Television producers love to jump on trends. Over the years, as soon as one doctor show, legal drama or Western would become a hit, there would be a flood of new shows using similar themes.
The latest popular basis for TV shows is time travel. The gimmick of being able to leap across the years has been used over the years with shows such as “It’s About Time,” “The Time Tunnel” and “Quantum Leap.” But there have never been as many programs fiddling with time.
Following the CW launch of “DC’s Legends of Tomorrow,” NBC added “Timeless” and now ABC has put “Time After Time” on its schedule. There’s also the new Fox series “Making History.” You can also add the CW’s “Frequency,” Starz series “Outlander” and BBC America’s “Doctor Who.”
“Time After Time” is based on the 1979 feature film where H.G. Wells (Malcolm McDowell) uses a time machine he’s built to chase Jack the Ripper to modern times. Freddie Stroma takes on the role of Wells and Josh Bowman plays the Ripper in the new TV production.
Marcos Siega, an executive producer on “Time after Time,” explains that time travel is popular because it is an escapist fantasy.
Using time travel as the blueprint gives the writers and producers a wide array of story possibilities. It also comes with the inherent questions that always haunt such shows.
If something bad happens in the past, why doesn’t the hero just go back to before it occurs to stop it?
“The more we got into it, we started to realize that it opens up a lot of possibilities for storytelling. So in what we’re doing, it’s sort of a great jumping-off point to be able to jump around, go back in time. It does kind of sometimes put us in a position where it boxes us in because you start asking questions – what are the rules of time travel? – but it’s just a fun genre,” Siega says.
This big question will be addressed in “Time After Time.” Viewers will know why Wells didn’t just go back in time to five minutes before Ripper steals the time machine rather than chasing him into the 21st century.
“Time After Time” has a rule about “ripples in time” – if there is too much time travel to one place the fabric of time begins to fray.

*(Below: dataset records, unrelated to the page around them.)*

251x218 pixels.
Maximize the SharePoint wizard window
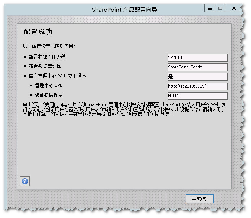[x=220, y=8]
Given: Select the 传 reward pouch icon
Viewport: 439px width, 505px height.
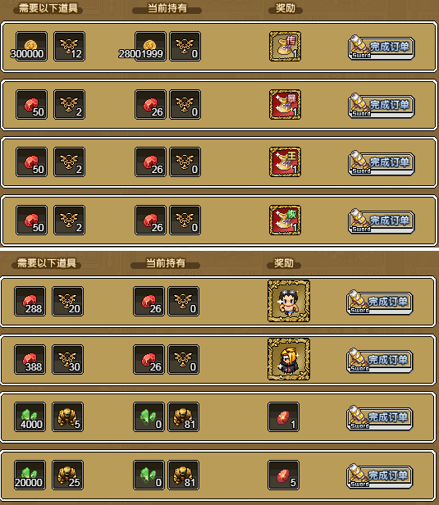Looking at the screenshot, I should point(285,47).
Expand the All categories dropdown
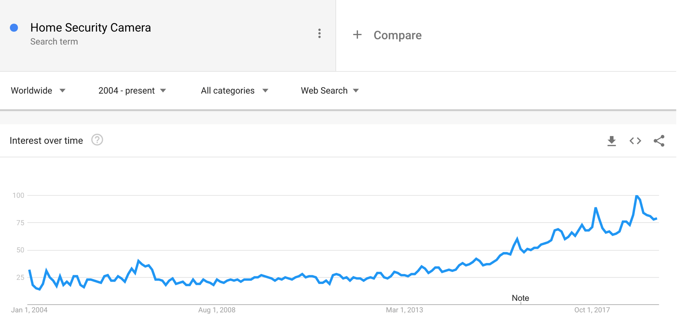Viewport: 677px width, 331px height. pos(235,91)
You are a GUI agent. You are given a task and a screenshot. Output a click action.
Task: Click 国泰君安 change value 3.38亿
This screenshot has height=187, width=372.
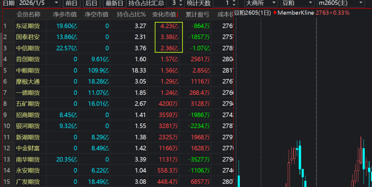(169, 37)
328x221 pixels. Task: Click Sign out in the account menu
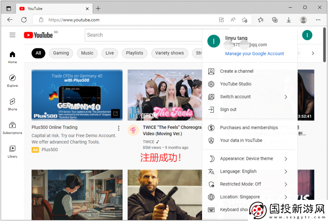point(228,109)
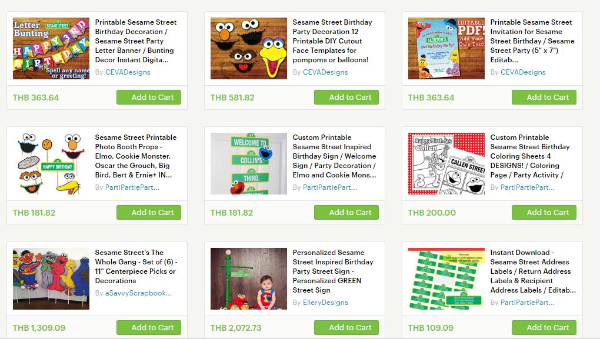Add the THB 1,309.09 centerpiece picks to cart

pyautogui.click(x=149, y=327)
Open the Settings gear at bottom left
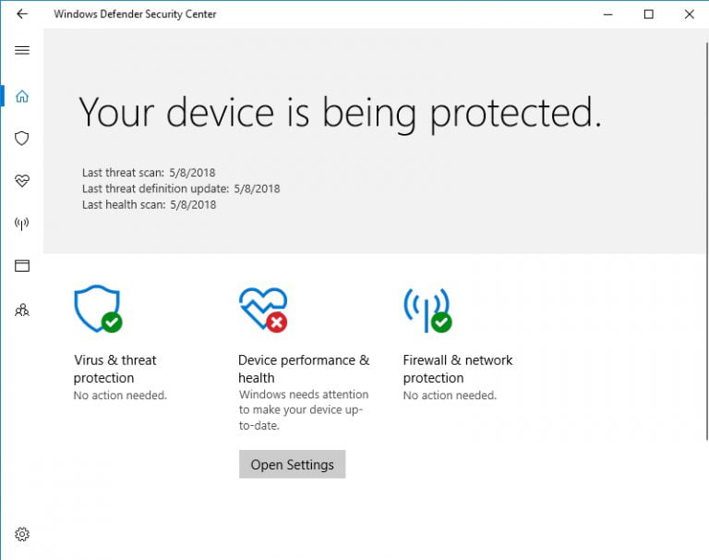 point(22,534)
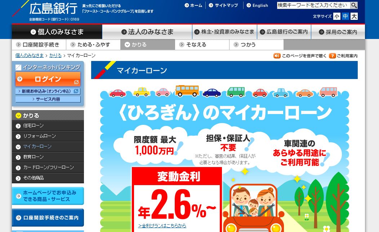
Task: Open the 法人のみなさま tab
Action: [x=147, y=32]
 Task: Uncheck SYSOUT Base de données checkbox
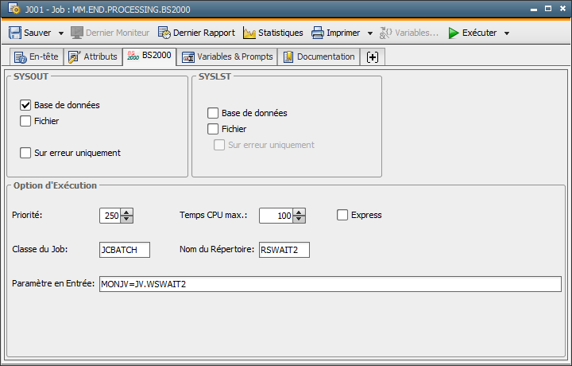(25, 105)
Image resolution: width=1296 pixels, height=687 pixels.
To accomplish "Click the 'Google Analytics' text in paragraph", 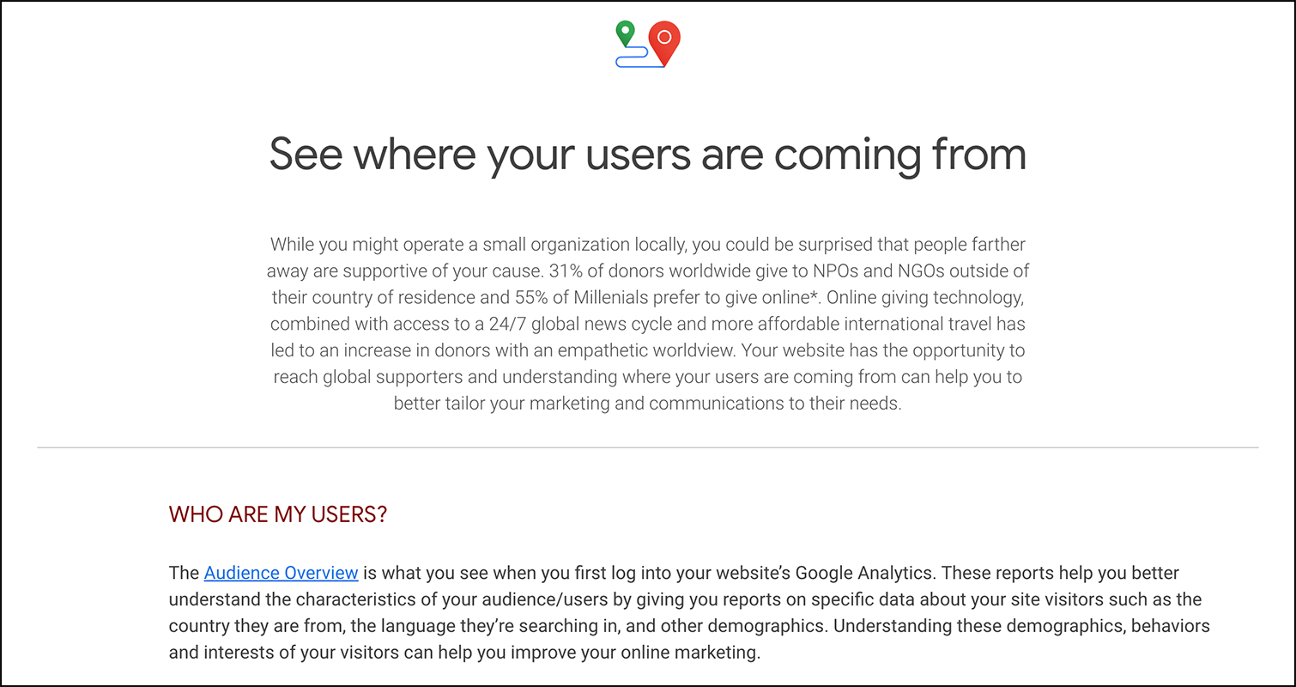I will [x=866, y=573].
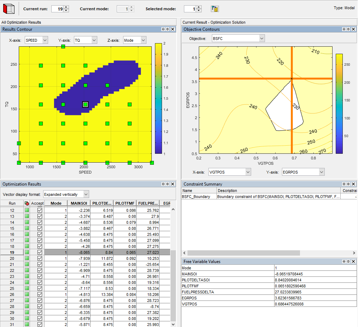Open the Objective dropdown showing BSFC
Viewport: 358px width, 327px height.
coord(261,38)
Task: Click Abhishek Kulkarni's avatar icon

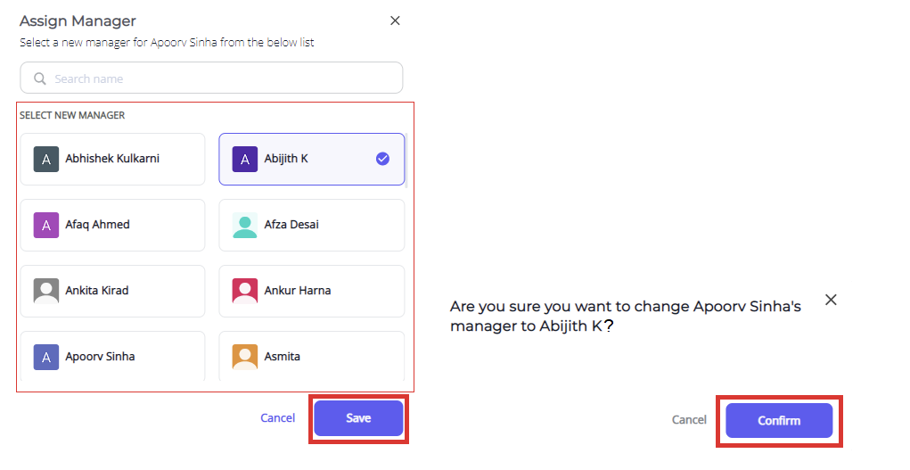Action: [45, 159]
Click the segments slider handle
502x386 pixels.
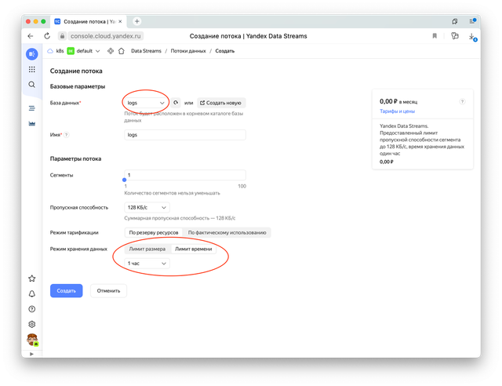click(126, 180)
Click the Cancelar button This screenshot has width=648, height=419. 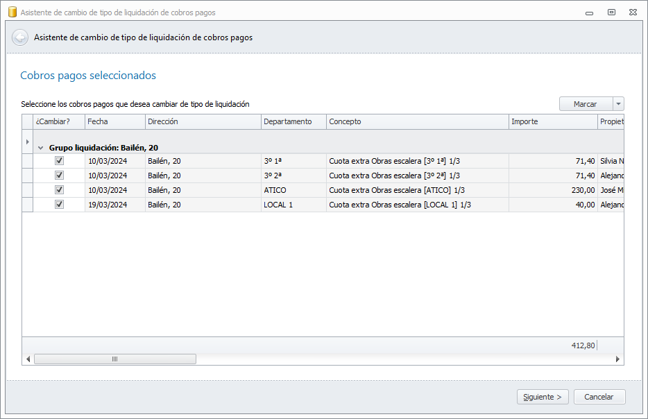point(599,397)
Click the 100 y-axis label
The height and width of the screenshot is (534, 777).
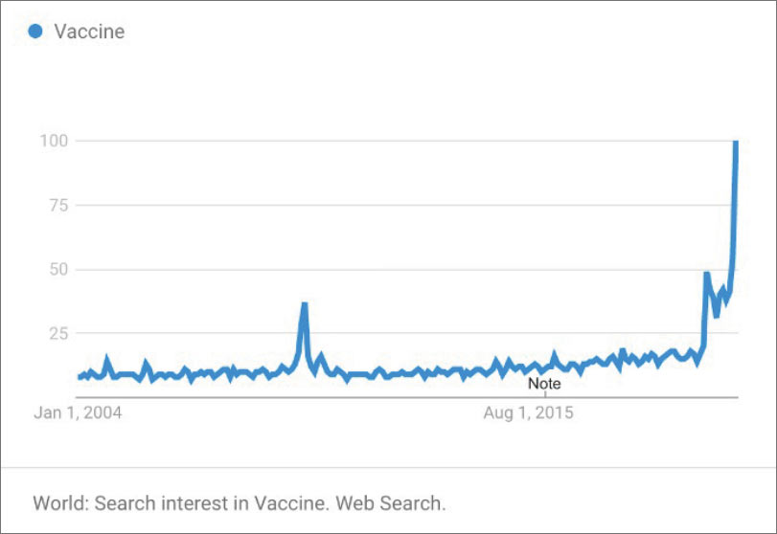[54, 141]
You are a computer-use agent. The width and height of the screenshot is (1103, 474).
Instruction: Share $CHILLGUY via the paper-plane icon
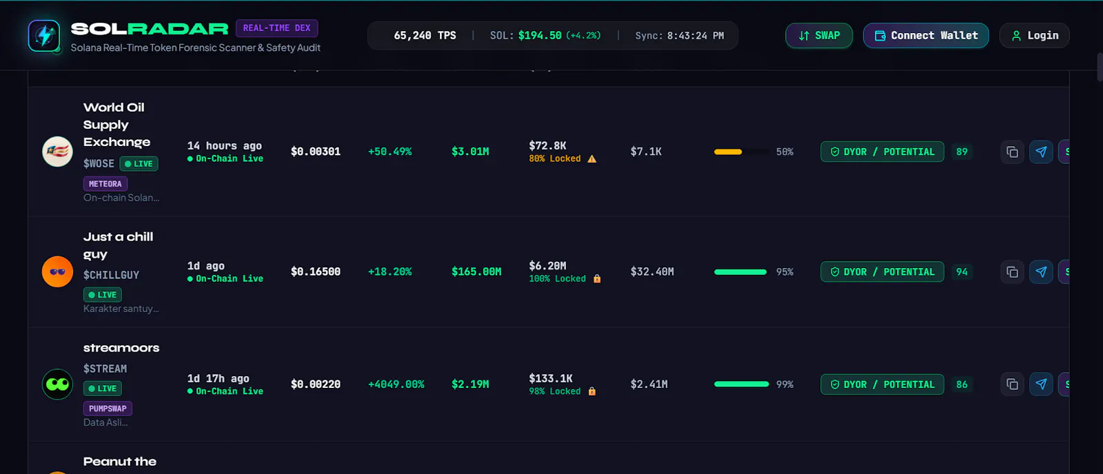(1041, 272)
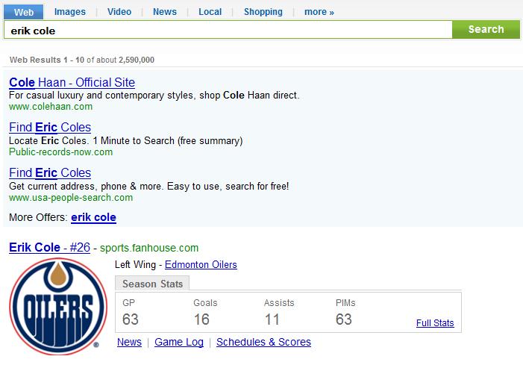
Task: Click the search box containing erik cole
Action: [x=228, y=31]
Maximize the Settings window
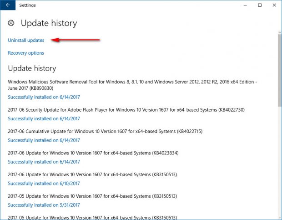Image resolution: width=282 pixels, height=220 pixels. tap(260, 5)
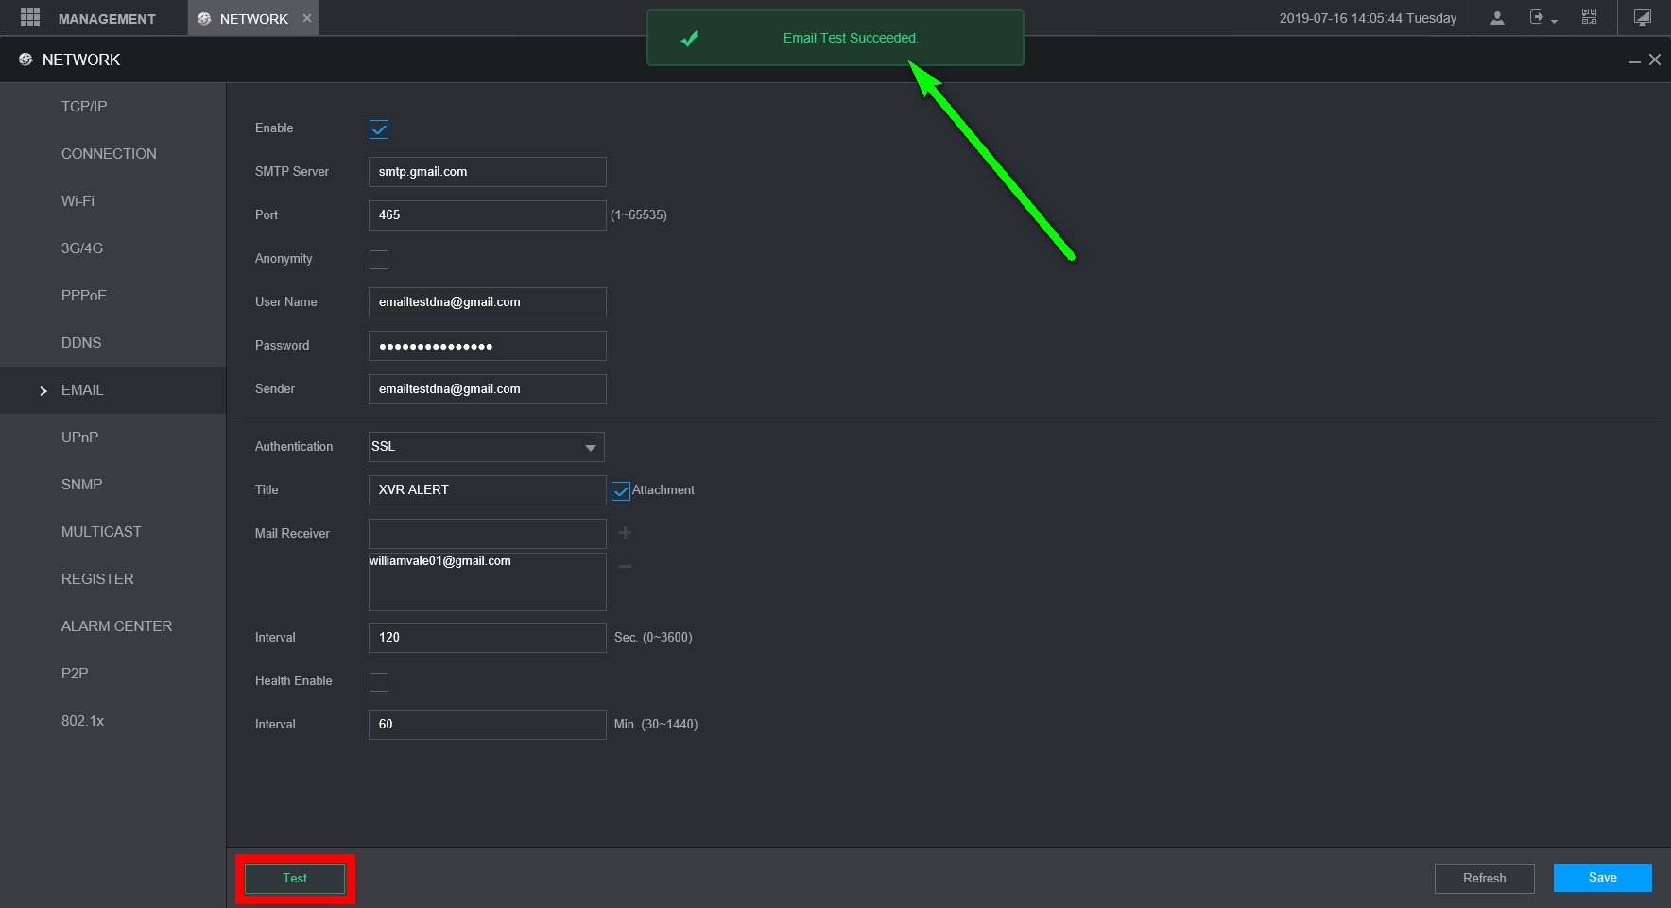
Task: Remove mail receiver with minus icon
Action: pos(625,566)
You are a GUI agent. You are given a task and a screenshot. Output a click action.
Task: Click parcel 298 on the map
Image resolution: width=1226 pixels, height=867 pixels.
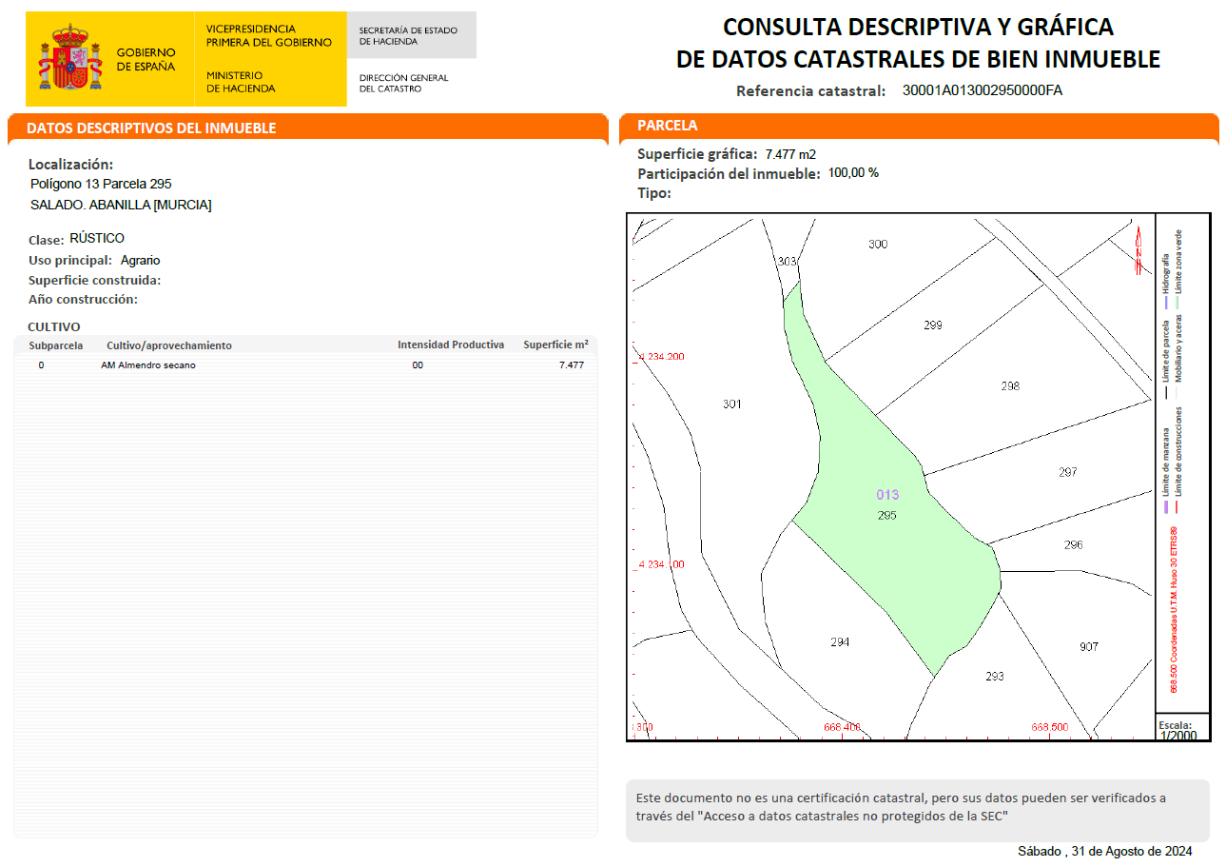click(1010, 386)
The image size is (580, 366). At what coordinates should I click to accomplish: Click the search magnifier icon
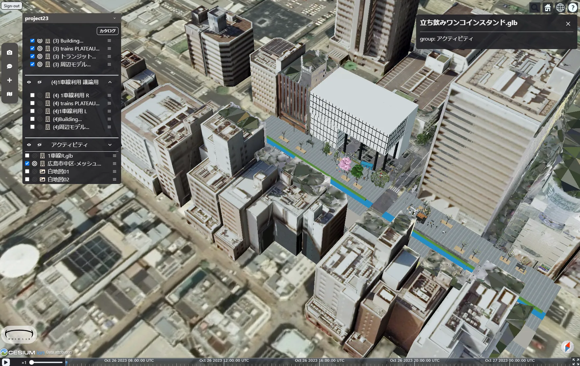pyautogui.click(x=535, y=8)
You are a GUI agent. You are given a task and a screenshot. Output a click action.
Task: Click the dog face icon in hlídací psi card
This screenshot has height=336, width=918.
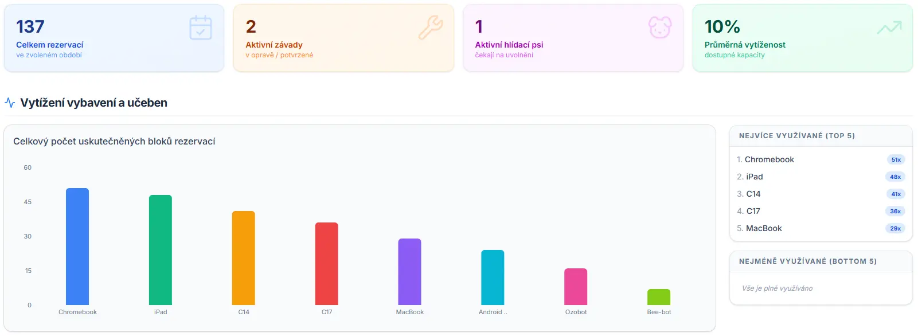[660, 28]
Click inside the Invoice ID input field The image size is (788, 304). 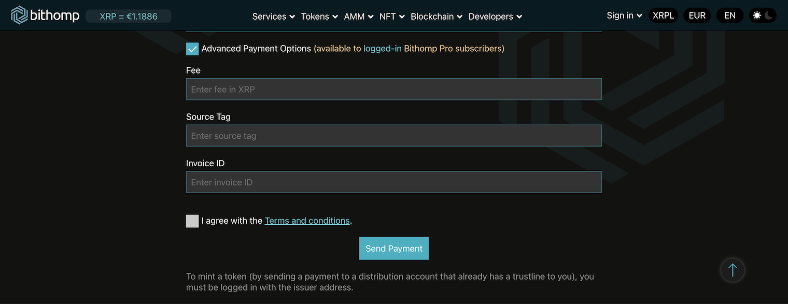pos(394,182)
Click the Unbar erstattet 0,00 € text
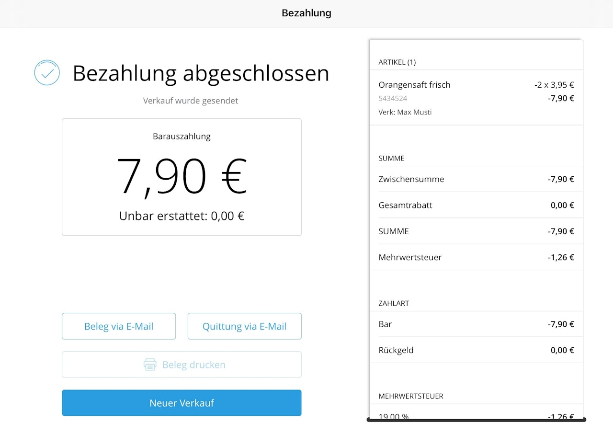 (x=182, y=216)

Kevin Williamson, another executive producer on “Time After Time,” says, “If you do it too closely together and you travel within a day or a minute or a second of each other, you create a hole that will ultimately destroy the world, destroy time, destroy everything.
“We don’t time travel every week. It’s a very rare occasion. Every single time it happens, we bring, ‘You can’t do this. You are endangering all of time if you do this.’ So they have to sort of plot it out, where they’re going, who they are going to be encountering and so forth.”
The new Fox time traveling series, “Making History,” won’t have to worry about such serious matters. It’s a comedy about three friends from two different centuries who use time travel to escape their mundane lives. Their form of travel is a giant gym bag.
Adam Pally, Leighton Meester, Yassir Lester, John Gemberling and Neil Casey star.
Writer and executive producer, Julius Sharpe isn’t worried about being the latest in the growing number of time travel TV shows.
“They’re doing such a different thing. A. This is a comedy. B. Our show is a lot more about how the time travel facilitates these relationships across time,” Sharpe says. “It’s a romantic comedy about how two people who see the world differently can sort of get together, as well as make friends across time and have buddy comedy adventures across time.
“So we’re not dealing with serious implications constantly that I think they’re dealing with.”
The one thing all of the shows using leaps through years as a basis – they all need time to attract enough viewers to stay on the air.